Le nom du Turc Faruk
Turunz est synonyme d’authenticité dans la fabrication du luth oriental.
Sans être musicien, il se proclame maître du oud, à sa manière.
Fabricant de musique
Pendant
les journées du Forum international du luth, il ne pouvait passer inaperçu,
revêtant toujours son allure souriante et modeste. A l’Opéra du Caire ou à la
réception de l’hôtel de Zamalek où il logeait, tout le monde venait vers lui
pour le saluer. Par estime et gratitude. On lui serrait la main, le prenait
dans les bras … car c’est le cheikh des fabricants du oud (luth oriental) en
Turquie.

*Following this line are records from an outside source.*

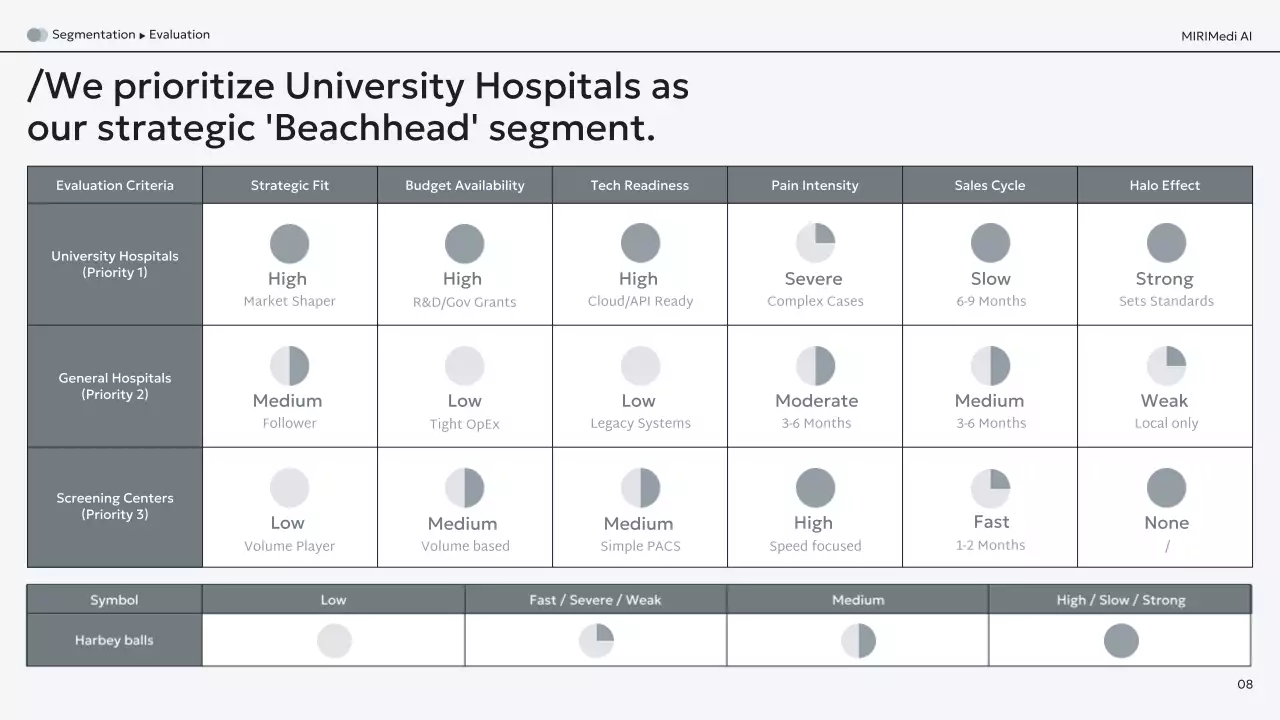Click the slide title about University Hospitals
Screen dimensions: 1280x720
[358, 107]
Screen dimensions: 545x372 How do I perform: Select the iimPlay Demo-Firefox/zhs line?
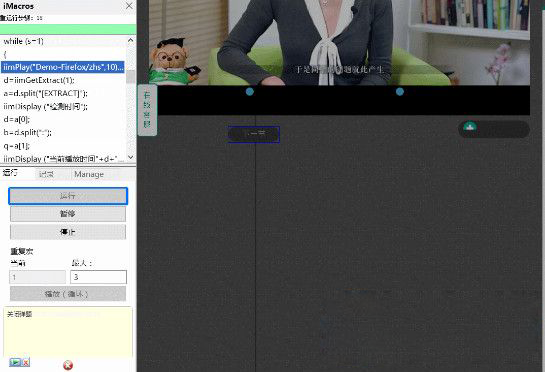63,67
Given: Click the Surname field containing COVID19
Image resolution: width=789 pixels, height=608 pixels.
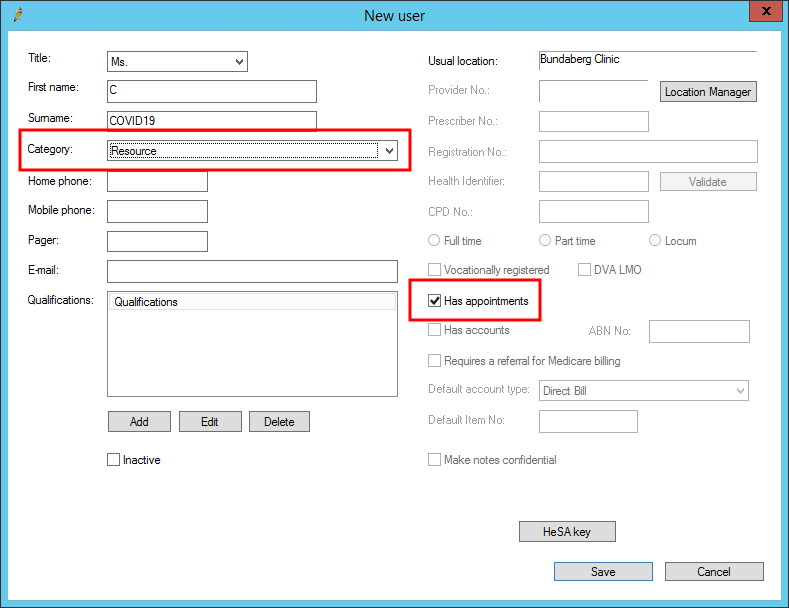Looking at the screenshot, I should coord(212,121).
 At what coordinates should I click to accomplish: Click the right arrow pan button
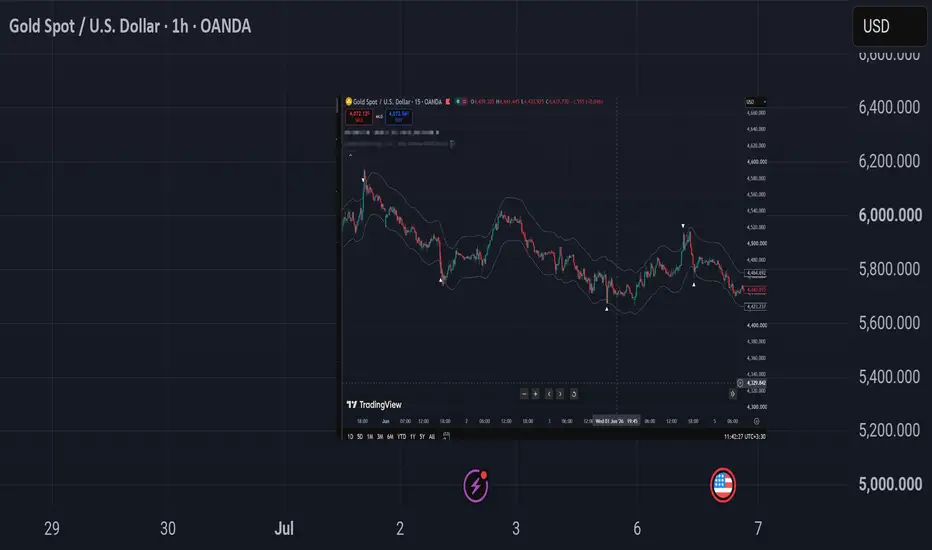pos(560,394)
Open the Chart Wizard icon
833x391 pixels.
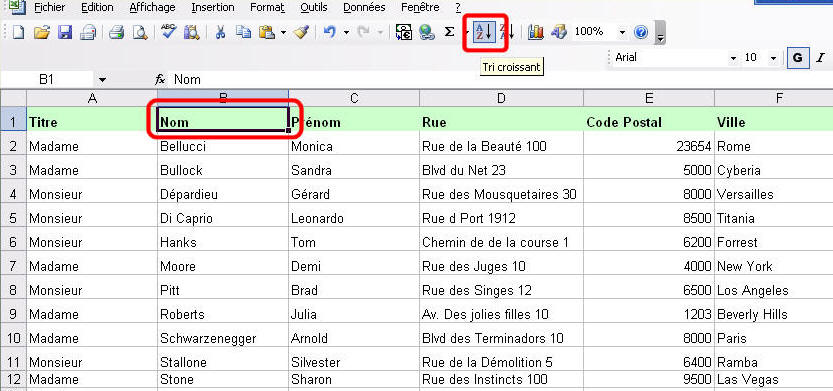point(536,32)
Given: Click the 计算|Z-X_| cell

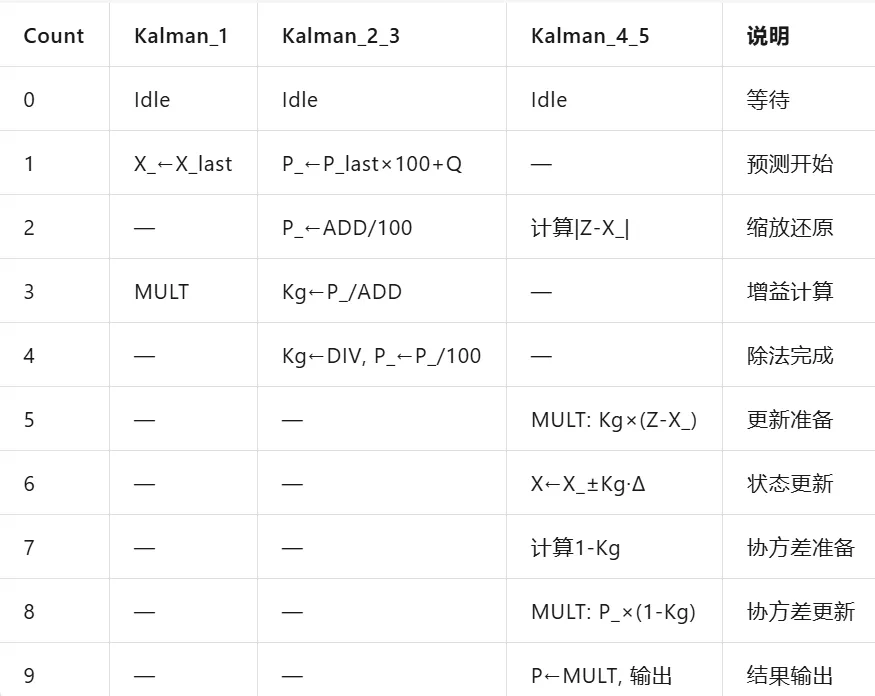Looking at the screenshot, I should point(580,228).
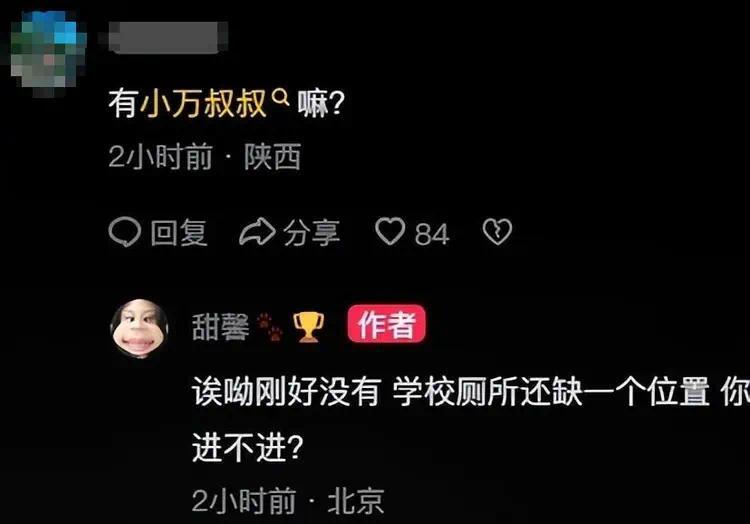The image size is (750, 524).
Task: Click the blurred commenter username
Action: 168,36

Faruk Turunz maintient les secrets de son instrument, en véritable
connaisseur des mélodies orientales. « Mon premier et meilleur luth est signé
Faruk Turunz », lance à haute voix le luthiste émirati Faysal Al-Sary. En fait,
le nom de Faruk Turunz est plutôt un gage d’originalité impeccable. Entre
musiciens et luthistes de par le monde, on se vante d’avoir parmi ses
collections un modèle signé Turunz.
Invité
d’honneur du Forum international du luth tenu récemment au Caire, il dévoile
les techniques du métier. « J’aime partager mes secrets avec autrui. Or, il
existe un grand écart entre les fabricants du luth et la société. Nous devons
assumer notre responsabilité et partager nos connaissances pour éclairer la
société. Depuis longtemps, on parle de tabous, de secrets. Moi, je ne crois pas
en tout cela. Le savoir existe, la technologie aussi. Et l’homme, par
curiosité, veut toujours connaître ce qui se passe ailleurs dans le monde. Eclairer
les gens est une responsabilité qui mène au développement. Tant qu’on est
ouvert d’esprit, on ne trouve pas de mal à communiquer ses connaissances à
autrui », souligne Faruk Turunz, plutôt un artisan qui croit au pouvoir de la
connaissance et de la reconnaissance. « Al-Maarefa en arabe comporte aussi la
reconnaissance de la valeur d’une personne. C’est un geste d’appréciation. En
Occident, chaque musicien dévoile le nom du fabricant de son instrument. On n’a
pas l’habitude d’agir ainsi en notre société. On tire notre énergie non pas du
travail ni de l’argent, mais de cette sorte de reconnaissance. C’est un acte
humain important », explique-t-il. Que faire pour changer alors la situation ? Turunz
ne réfléchit pas trop. Un jour, durant le concert d’un jeune luthiste turc, il
lui a posé amicalement la question : « Pourquoi ne pas mentionner mon nom ? ».
Le
luthiste répondit : « Je n’y avais pas songé. Désormais, je marquerais ton nom
sur tous mes CD ». Un premier pas.
Créer,
de ses propres mains, un instrument musical était « un rêve enfantin que j’ai
gardé longtemps en moi », avoue-t-il. Son rapport avec la musique remonte à son
âge tendre. Sa mère a voulu que son enfant joue de la musique. La mandoline
était alors l’instrument répandu à l’école primaire, lui permettant de jouer
quelques chansons enfantines. « Mon père partageait ma passion pour la musique.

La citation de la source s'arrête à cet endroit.